CONSIGNE DE TRAVAIL A: Présentez sous forme de tableau Markdown les lignes du listing, depuis son début jusqu'à la ligne contenant "x-tick-label: 11 is" incluse, avec une colonne « N° » pour le numéro de rang et une colonne « Ligne » pour la ligne elle-même, en omettant les lignes vides.

▬▬▬▬▬▬

Débat public sur la Politique Agricole Commune (PAC) post-2013
Par Helene-Oriane JEANDOT
heleneoriane.jeandot@gmail.com
Posté le: 19/04/2010 15:25
La Commission Européenne a lancé le 12 avril 2010 un débat public sur la Politique Agricole Commune (PAC) post-2013. L’avenir de la PAC est un sujet extrêmement sensible entre les Etats membres de l’Union Européenne. Alors que certains Etats y sont très favorables comme la France en raison de sa place première dans l’agriculture européenne, d’autres sont très critiques. Cette politique perd en légitimité auprès des consommateurs et fait l’objet de vives contestations hors Union Européenne (UE).
Ce débat a dépassé le monde agricole et fait l’objet d’un véritable débat de société.
La PAC a-t-elle toujours une raison d’exister ?
I. Une politique productiviste justifiée par l’histoire
La PAC est la politique la plus intégrée de l'UE, ce qui explique qu'elle absorbe une large part du budget communautaire. Il s’agit de la 2ème dépense d’intervention de l’Europe en 2010, après la cohésion sociale. La France devait rester le 1er Etat bénéficiaire de ces dépenses sur la période 2007-2013.
La PAC a été créée dans les années 1950 dans une Europe dévastée par la 2nd guerre mondiale, afin de la doter d’un secteur agricole viable.
La PAC devait aboutir à la réalisation de quatre objectifs. Augmenter la productivité de l’agriculture en assurant au consommateur un approvisionnement régulier en denrées à prix abordables et en garantissant un niveau de vie équitable aux agriculteurs.
Afin d’inciter les agriculteurs à produire plus, l’UE leurs a versé aides et subventions en conséquences (aides financières en cas d’agrandissement d’exploitation agricole, assistance pour des retraites anticipée, aides aux régions moins favorisées…). Cette politique européenne de productivisme a atteint son objectif d’auto-approvisionnement dans les années 1980.
La production de produits agricoles est alors devenue excédentaire et pourtant les aides ont continué à être distribuées.
Il fallait nécessairement faire évoluer la PAC.

▬▬▬▬▬▬

CONSIGNE DE TRAVAIL B: Selon le texte sur la PAC, à quelle date la Commission européenne a-t-elle lancé le débat public sur la PAC post-2013 ?

▬▬▬▬▬▬

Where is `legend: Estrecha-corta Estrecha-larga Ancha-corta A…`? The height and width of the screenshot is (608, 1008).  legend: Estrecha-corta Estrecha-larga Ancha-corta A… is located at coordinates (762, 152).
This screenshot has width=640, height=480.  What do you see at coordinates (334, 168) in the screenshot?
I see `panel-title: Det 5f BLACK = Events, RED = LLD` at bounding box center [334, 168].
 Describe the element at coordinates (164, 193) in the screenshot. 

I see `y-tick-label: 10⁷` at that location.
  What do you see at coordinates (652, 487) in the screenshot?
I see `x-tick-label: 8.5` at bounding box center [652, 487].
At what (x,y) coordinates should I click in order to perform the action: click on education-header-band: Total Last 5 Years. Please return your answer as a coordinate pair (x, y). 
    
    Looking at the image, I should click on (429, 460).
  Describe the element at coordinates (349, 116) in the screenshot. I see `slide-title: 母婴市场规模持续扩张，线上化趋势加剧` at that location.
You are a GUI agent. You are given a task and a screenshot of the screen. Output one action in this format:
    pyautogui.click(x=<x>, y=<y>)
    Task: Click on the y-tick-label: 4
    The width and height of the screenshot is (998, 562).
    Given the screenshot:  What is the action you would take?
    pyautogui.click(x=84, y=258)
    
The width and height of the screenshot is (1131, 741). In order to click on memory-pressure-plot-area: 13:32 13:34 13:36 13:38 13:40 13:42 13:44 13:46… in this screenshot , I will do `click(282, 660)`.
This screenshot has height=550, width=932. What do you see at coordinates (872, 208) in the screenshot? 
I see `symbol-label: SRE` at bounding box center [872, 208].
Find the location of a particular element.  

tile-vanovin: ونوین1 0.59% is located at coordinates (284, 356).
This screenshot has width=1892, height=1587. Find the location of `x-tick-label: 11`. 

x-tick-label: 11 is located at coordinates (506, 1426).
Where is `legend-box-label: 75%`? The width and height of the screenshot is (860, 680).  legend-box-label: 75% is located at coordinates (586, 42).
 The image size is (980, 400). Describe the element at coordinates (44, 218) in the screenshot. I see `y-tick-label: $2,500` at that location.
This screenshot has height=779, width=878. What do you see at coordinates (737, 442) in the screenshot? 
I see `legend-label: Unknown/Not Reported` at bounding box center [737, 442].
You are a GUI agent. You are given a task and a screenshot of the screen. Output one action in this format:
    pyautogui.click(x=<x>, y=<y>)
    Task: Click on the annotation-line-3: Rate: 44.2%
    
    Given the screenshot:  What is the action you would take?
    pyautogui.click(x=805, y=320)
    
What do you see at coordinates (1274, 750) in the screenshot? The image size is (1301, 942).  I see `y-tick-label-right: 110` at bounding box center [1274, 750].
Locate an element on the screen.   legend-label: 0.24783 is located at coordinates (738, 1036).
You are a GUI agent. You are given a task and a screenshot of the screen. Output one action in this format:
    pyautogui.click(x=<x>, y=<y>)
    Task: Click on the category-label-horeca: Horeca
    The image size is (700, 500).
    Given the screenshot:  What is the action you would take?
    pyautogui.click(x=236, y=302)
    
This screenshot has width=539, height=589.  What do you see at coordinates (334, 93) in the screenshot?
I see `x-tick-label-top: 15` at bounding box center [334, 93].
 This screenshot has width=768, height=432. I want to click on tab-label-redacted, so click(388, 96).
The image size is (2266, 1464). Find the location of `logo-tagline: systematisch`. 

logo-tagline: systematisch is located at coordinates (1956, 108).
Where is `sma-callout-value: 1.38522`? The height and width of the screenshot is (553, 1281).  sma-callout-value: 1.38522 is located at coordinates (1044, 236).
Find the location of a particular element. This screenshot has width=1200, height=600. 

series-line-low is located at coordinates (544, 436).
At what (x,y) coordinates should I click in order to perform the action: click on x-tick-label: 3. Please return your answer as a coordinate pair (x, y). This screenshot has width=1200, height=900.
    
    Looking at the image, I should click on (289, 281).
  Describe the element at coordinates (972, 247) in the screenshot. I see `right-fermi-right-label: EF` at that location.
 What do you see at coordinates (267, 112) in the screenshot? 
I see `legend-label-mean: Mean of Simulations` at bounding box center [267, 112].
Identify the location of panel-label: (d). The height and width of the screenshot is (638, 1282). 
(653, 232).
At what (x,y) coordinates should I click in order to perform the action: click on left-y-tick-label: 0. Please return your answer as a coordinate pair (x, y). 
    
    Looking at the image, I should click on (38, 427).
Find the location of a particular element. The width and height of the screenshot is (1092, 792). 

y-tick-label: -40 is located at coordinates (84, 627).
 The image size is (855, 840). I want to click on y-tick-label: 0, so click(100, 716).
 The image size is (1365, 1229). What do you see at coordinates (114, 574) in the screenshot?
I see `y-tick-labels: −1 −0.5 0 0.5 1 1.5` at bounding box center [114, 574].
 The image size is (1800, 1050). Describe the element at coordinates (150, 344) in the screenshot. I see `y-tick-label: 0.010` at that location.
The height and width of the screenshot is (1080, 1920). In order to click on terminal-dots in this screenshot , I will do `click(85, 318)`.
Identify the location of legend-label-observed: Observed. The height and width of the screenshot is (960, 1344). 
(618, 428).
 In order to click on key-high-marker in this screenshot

▬▬▬▬▬▬

CORRIGÉ A:
| N° | Ligne |
|---|---|
| 1 | Where is `legend: Estrecha-corta Estrecha-larga Ancha-corta A…`? The height and width of the screenshot is (608, 1008).  legend: Estrecha-corta Estrecha-larga Ancha-corta A… is located at coordinates (762, 152). |
| 2 | This screenshot has width=640, height=480.  What do you see at coordinates (334, 168) in the screenshot? |
| 3 | I see `panel-title: Det 5f BLACK = Events, RED = LLD` at bounding box center [334, 168]. |
| 4 |  Describe the element at coordinates (164, 193) in the screenshot.  |
| 5 | I see `y-tick-label: 10⁷` at that location. |
| 6 |   What do you see at coordinates (652, 487) in the screenshot? |
| 7 | I see `x-tick-label: 8.5` at bounding box center [652, 487]. |
| 8 | At what (x,y) coordinates should I click in order to perform the action: click on education-header-band: Total Last 5 Years. Please return your answer as a coordinate pair (x, y).  |
| 9 |     Looking at the image, I should click on (429, 460). |
| 10 |   Describe the element at coordinates (349, 116) in the screenshot. I see `slide-title: 母婴市场规模持续扩张，线上化趋势加剧` at that location. |
| 11 | You are a GUI agent. You are given a task and a screenshot of the screen. Output one action in this format: |
| 12 |     pyautogui.click(x=<x>, y=<y>) |
| 13 |     Task: Click on the y-tick-label: 4 |
| 14 |     The width and height of the screenshot is (998, 562). |
| 15 |     Given the screenshot:  What is the action you would take? |
| 16 |     pyautogui.click(x=84, y=258) |
| 17 | The width and height of the screenshot is (1131, 741). In order to click on memory-pressure-plot-area: 13:32 13:34 13:36 13:38 13:40 13:42 13:44 13:46… in this screenshot , I will do `click(282, 660)`. |
| 18 | This screenshot has height=550, width=932. What do you see at coordinates (872, 208) in the screenshot?  |
| 19 | I see `symbol-label: SRE` at bounding box center [872, 208]. |
| 20 | Find the location of a particular element.   |
| 21 | tile-vanovin: ونوین1 0.59% is located at coordinates (284, 356). |
| 22 | This screenshot has width=1892, height=1587. Find the location of `x-tick-label: 11`.  |
| 23 | x-tick-label: 11 is located at coordinates (506, 1426). |

CORRIGÉ B: Le 12 avril 2010.